The outcry in Britain was enormous. Asquith, in Parliament, stated "The Government are determined that this country will not tolerate a resumption of diplomatic intercourse until reparation has been made for this murder.

It seems to me that the Germans tried to use Captain Fryatt as a warning to the British Merchant Navy which was largely ignoring German efforts to bottle them up in port.
Source: The Great War Volume 7 Published by the Amalgamated Press Ltd London in 1916


Further information was supplied by Hans Andriessen (j.n.e.andriessen@worldonline.nl):

In May 1991 I wrote an article about Fryatt in the Dutch Navy Magazine "Marineblad" about Captain Fryatt. His name was Charles Fryatt and he was executed by the Germans July 27th 1916 at Brugge in Belgium as announced by Admiral von Schroder, the German base Commander, same date. (source: Historical Museum Brugge)

The reason was that he , as a mechant navy officer and, in the eyes of the Germans thus being not a military man but a civilian, tried to ram a German submarine march 28 1915.

A press article after the execution said: Fryatt, master of the British merchantship "Brussels" (Great Eastern Railway Comp) sailed from Rotterdam to Southampton when his ship was stopped on june 23 1916 by a German torpedoboat and interned in Zeebrugge Belgium. Fryatt was arrested when the Germans found an decoration (medaille) which he received from the British Admiralty for his courage in trying to sink / ram a German submarine in 1915.

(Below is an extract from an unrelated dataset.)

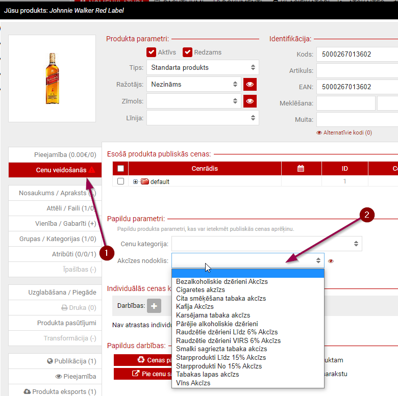Open the Cenu kategorija dropdown

[x=266, y=243]
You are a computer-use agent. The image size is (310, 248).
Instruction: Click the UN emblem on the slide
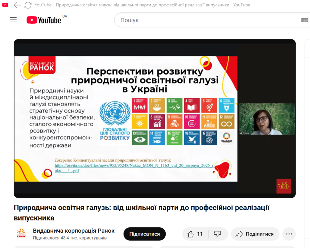[115, 115]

The Germans held that Fryatt, being not a military man but a non combattant and thus subject to the rules of "The Hague Convention". He was tried and executed..

The British accused the Germans of murder and denied that Fryatt tried to ram the sumbarine. Instead, they made public that:"He saved his vessel and the lives of his passengers and crew by skillfully avoiding an attack, and in recognition of his coolness and judgement the Admiralty made him a presentation".

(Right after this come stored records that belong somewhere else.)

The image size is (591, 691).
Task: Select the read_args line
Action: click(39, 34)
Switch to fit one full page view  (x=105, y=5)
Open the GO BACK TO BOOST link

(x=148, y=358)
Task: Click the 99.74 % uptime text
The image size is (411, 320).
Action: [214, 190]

Unfortunately the House of Commons, at the time of the presentation, publicly applauded Fryatts attempts to ram the submarine and the inscription in Fryatts golden watch which he received from the admiralty at that date, also was very specific and clear. He did try to ram the sub. He did so ,on Churchill's orders for mechant-navy captains which said:

Churchill continued: "The first British countermove made on my responsibility was to deter the Germans from surface attack.. The submerged U-boat had to rely increasingly on underwater attack and thus ran the greater risk of mistaking neutral for British ships and of drowing neutral crews and thus embroiling Germany with other Great Powers." (source Churchill World crisis. p.724-725)

He then gave very specific orders to civilian merchantnavy captains, he ordered them: " to immediately engage the enemy, either with their armament if they possess it, or by ramming if they do not" and he continued then: "ANY MASTER WHO SURRENDERS HIS SHIP WILL BE PROSECUTED".(source: ibidem). With this order, civilian captains had but one choice, to become a franc tireur with the risk to be executed by the Germans, or to be executed by their own landsman for cowardy in the sight of the enemy.

Ironically, the captain of the German U-33 who stopped the Brussels that day in march, handled in accordance with the so called international cruiserrules. He surfaced, ordered the Brussels crew to leave their ship before firing his torpedo. Suddenly, Fryatt ordered full-ahead and tried to ram in which he was partly succesful..

The Germans were aware of Churchill's orders after they stopped in F ebruary 1915 the British freighter Ben Cruachan- (Ben-Lines) and found a copy of these orders.